Concernant les modalités d’entraînement, les mentalités évoluent aussi. Selon Tris Dixon, nombres de pugilistes se sont davantage abîmé le cerveau à la salle de boxe — se frappant à pleine puissance, voire encaissant volontairement des coups pour “s’endurcir” — que lors de leurs combats professionnels. La recherche médicale penche aussi en faveur d’une interdiction des frappes à la tête pour les plus jeunes, qui n’est pas encore uniformément mise en œuvre, relève Dixon.
Heureusement, un consensus en faveur du sparring léger émerge progressivement, et sa généralisation aurait un impact très bénéfique sur la santé des combattant·es. D’autant que la boxe et les sports de combats, quand ils sont pratiqués dans de bonnes conditions à l’entraînement, constituent — quitte à verser dans les clichés — une *“école de la vie”, *source de discipline physique, mentale et de confiance en soi, avec une surreprésentation des classes populaires.
Quid des matches ? les règles de la boxe prévoient qu’un boxeur sonné qui met au moins un genou au sol (knockdown) dispose de 10 secondes pour se relever, ce qui peut survenir plusieurs fois dans un match. Or, le pugiliste ayant a priori subi un traumatisme crânien, il conviendrait d’arrêter immédiatement le combat pour éviter un surtraumatisme, relève Dixon. On a déjà vu des boxeur·ses perdre connaissance et se relever pour finir le match en “pilote automatique”, avec une probable commotion cérébrale.
Cela est d’autant plus surprenant que, en boxe comme en MMA, si (mais seulement si) un·e combattant·e est mis KO avec perte de connaissance, il écope normalement d’une interdiction médicale de combattre durant une longue période, afin d’éviter un *syndrome du second impact. *Soit une nouvelle commotion cérébrale survenant avant la guérison de la première, au risque d’entraîner la mort.

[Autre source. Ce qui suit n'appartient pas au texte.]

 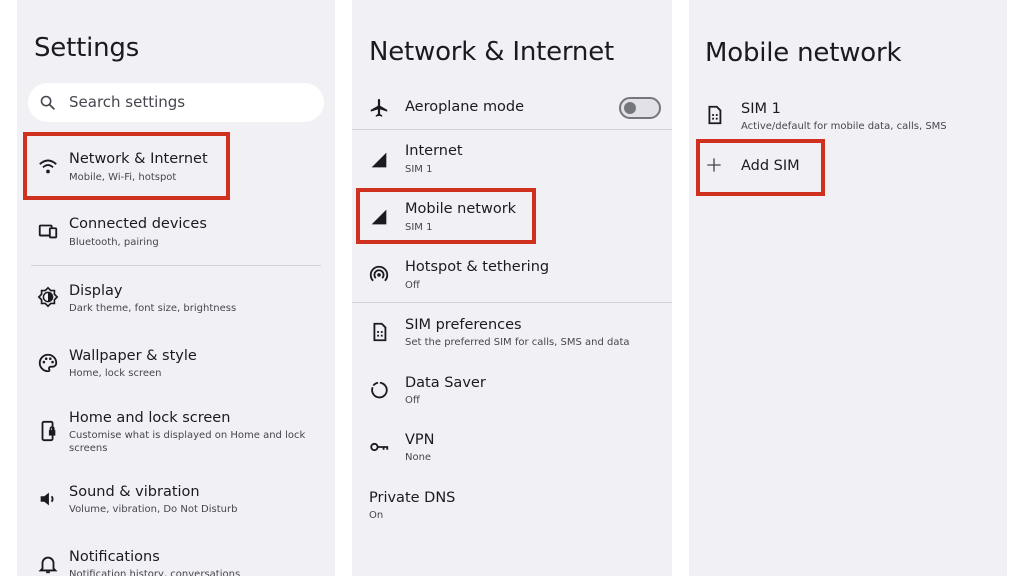 I want to click on page-title: Settings, so click(x=87, y=48).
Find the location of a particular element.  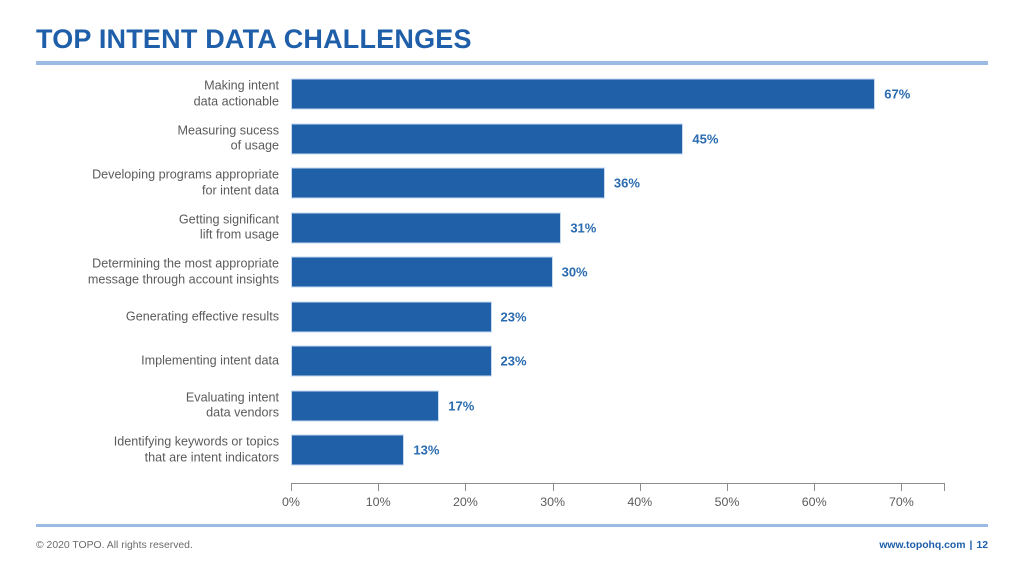

bar-category-label: Getting significant lift from usage is located at coordinates (228, 227).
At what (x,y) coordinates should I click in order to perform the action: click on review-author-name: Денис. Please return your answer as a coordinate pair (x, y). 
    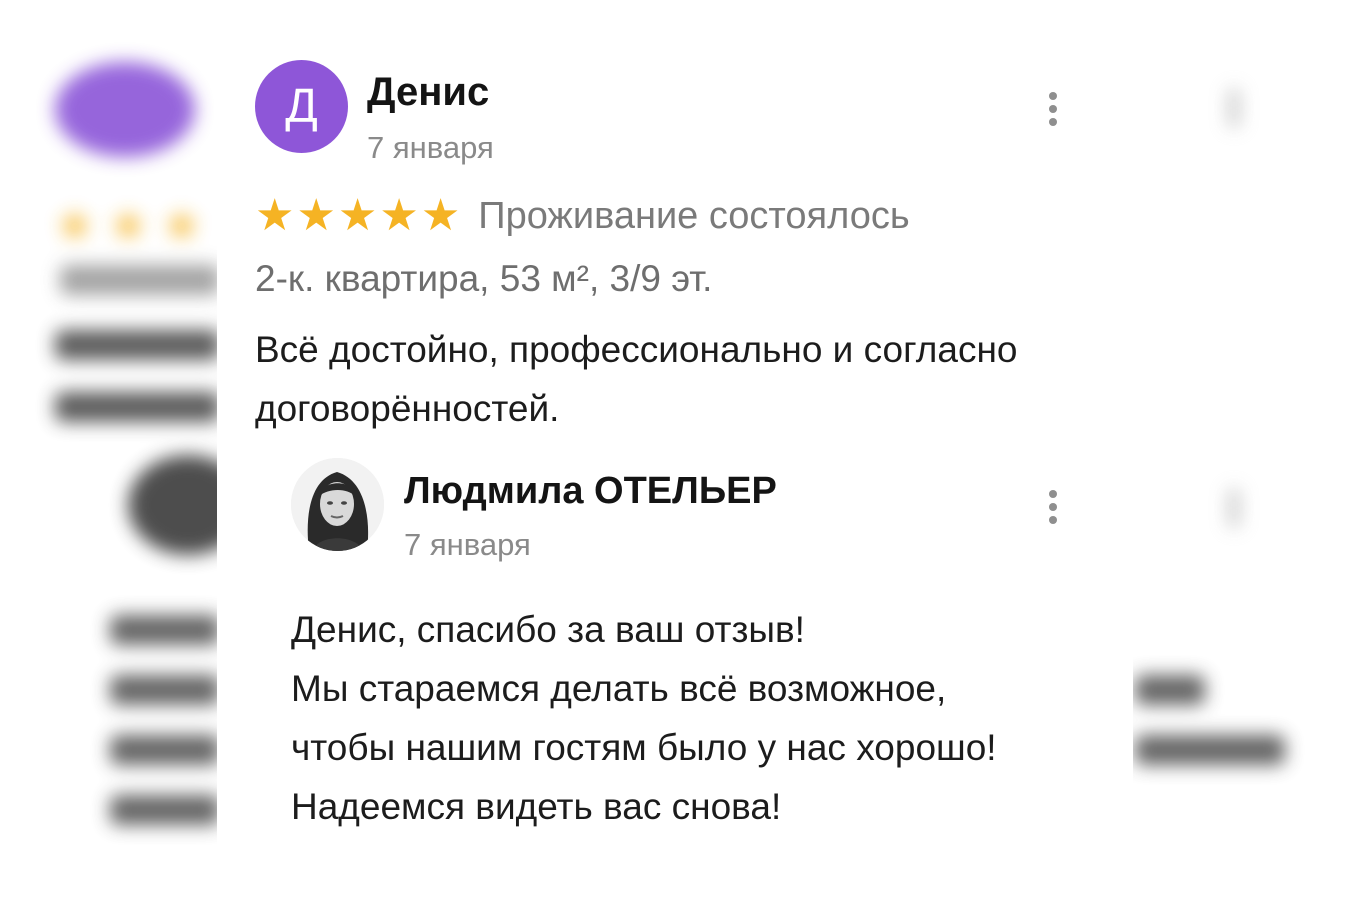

On relèvera d’ailleurs que, contrairement au MMA, la boxe professionnelle déplore chaque année des décès accidentels de combattant·es. En août 2025, Shigetoshi Kotari et Hiromasa Urakawa, 28 ans tous les deux, sont morts d’un saignement au cerveau (hématome sous-dural) après avoir combattu le même soir au Korakuen Hall de Tokyo. Certaines études ont pointé la vulnérabilité accrue de la matière grise après la déshydratation volontaire à des fins de perte de poids (*weight cutting*) avant la pesée.
Nous pensons que des propositions plus radicales (qui ont toutefois peu de chance d’aboutir) permettraient de mieux protéger les combattant·es de boxe, ou d’autres sports de combat. Une généralisation de la forme contrôlée (*light contact*), où les combats se gagnent aux points et à la touche, sans KO ni TKO, limiterait les dégâts. À défaut, une interdiction des coups — ou du moins des coups “appuyés” — à la tête pourrait fonctionner, au risque de déplacer le problème sur d’autres organes.
Cela changerait néanmoins la physionomie du sport, où les KO sont célébrés comme les buts au football. Dans ces conditions, est-il moral de continuer à regarder la boxe en l’état, s’interroge Dixon ? Pour qui apprécie l’esthétique et la technique du noble art, la visionner, une fois ce livre refermé, expose en tout cas à une certaine dissonance cognitive.
PS: Merci à Alexandre Herbinet du podcast Jab Life pour la recommandation du livre Damage.